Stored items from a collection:
----------

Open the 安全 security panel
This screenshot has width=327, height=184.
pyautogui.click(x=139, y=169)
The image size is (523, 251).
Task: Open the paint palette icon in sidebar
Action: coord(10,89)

----------

| How to complete this task |
From top to bottom, repeat the data above without alteration.

| Exercise output |
Open the 安全 security panel
This screenshot has width=327, height=184.
pyautogui.click(x=139, y=169)
The image size is (523, 251).
Task: Open the paint palette icon in sidebar
Action: coord(10,89)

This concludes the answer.